You make the world turn just as much as the next person, and of course if you wrote the film, the world could not exist without you, but once it does exist, it can go on and on and on, with or without you.
And, in the filmmaking world, it frequently does.
That can be a little hard to accept at times, for even the most ‘at peace’ of us.
But don’t fight it!!
Embrace it!!
So now here I sit, on my hotel bed in Sacramento, CA, considering the last few weeks work and the next few days work and pondering about how reliant we all are upon the happenstance of fates fickle…. whatever.
And how wonderfully fulfilling it is to be a cog in a machine, at least when said machine is a lovely one.
Over the past few weeks I have been working on someone else’s lovely machine, which because of writers and a director who were both so open and sublimely gifted and wonderfully giving, quickly became my machine too.
This project was gifted to me through the recommendation of an actor I had previously cast in one of my films.
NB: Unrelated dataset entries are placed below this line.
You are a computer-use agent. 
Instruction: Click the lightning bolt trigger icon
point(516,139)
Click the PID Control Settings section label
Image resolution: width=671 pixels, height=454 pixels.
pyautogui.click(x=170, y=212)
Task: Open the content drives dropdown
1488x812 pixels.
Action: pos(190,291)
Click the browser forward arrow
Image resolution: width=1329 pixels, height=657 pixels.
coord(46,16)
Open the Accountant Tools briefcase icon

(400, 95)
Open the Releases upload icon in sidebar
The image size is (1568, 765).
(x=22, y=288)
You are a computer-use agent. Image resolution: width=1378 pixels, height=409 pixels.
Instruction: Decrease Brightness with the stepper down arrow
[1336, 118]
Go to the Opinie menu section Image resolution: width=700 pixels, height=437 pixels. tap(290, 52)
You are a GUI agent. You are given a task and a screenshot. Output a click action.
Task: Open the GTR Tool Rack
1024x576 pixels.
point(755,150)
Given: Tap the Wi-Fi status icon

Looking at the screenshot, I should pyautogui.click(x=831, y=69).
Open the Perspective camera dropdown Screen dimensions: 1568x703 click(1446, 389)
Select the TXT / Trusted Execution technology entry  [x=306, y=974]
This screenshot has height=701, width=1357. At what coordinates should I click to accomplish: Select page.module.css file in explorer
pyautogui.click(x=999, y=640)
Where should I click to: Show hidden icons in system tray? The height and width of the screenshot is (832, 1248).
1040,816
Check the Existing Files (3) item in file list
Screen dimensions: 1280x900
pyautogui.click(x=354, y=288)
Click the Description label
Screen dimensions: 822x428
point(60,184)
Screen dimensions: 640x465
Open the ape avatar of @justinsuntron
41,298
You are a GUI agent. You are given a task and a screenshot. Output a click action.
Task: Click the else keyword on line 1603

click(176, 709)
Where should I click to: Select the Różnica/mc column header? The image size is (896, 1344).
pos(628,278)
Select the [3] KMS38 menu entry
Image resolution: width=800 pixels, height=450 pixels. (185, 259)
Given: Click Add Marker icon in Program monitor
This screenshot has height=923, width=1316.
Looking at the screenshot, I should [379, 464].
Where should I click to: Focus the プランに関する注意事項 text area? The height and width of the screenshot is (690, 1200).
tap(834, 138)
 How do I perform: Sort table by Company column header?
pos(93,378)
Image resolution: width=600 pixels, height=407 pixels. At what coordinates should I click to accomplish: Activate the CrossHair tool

Which furiously compounds my filmmaking karma mantra theory.
So, because I am perceived by at least one person I have worked with before to be good and nice and worthwhile, and also, in this case anyway, cheap/free, I was hired to DP and then co-direct an extremely funny TV pilot written by a British and Irish writing team and cast with a mixture of actors from the UK, Ireland, Australia and the US.
As soon as the first episode is completed I will post the link.
It morphed from a trailer of a show, to a TV pilot to an 8 part web series, all after the first day of filming.
Proving that if you can get the mix right, writers, actors, passion and timing, absolutely anything is possible.
And also proving that if you keep working, keep saying yes and keep being true to the filmmaking fairies, it will pay off, eventually, if only with more work.
But also with the respect of your peers, which may not pay the bills, but certainly and hopefully keeps you chugging in that general direction.
So, because of another recommendation from an actor I have worked with, I am now about to embark on another filmmaking adventure.
Tomorrow morning I will, along with 26 actors, set out from Sacramento airport on a 5 hour drive into the Trinity National Forest of Northern California to the Bar 717 ranch for an actors retreat with the delightful Molli Benson, fearless acting coach extraordinaire…
I have been asked to film the four days of activities with the 26 actors in this amazing and beautiful, and very, very remote part of California.
And, even though I do have the plot of several dozen bad horror films playing in my unconscious mind, I have a feeling it will be the trip of a lifetime, hopefully!
Either way it will make for a very interesting article!!
Or headline….
So I think what you can take from this brief but heartfelt article, is this:
Playing well with others really does pay off!
Being driven, even when you run out of time, money and everything else, is what makes you float ‘yaringly’ on the ocean of wannabes.
Making connections and keeping them alive is worth your time.
And finally….
If you are true to your purpose, whatever you decide that is, people will recognize it and reward you for it, not necessarily with the obvious, money, position, chocolate….but with the one thing that can’t be bought…..respect.
Well, you can buy chocolate, but it always tastes better when you don’t have to pay for it.
And, lets face it, respect will lead you to everything you need to help you keep following your bliss.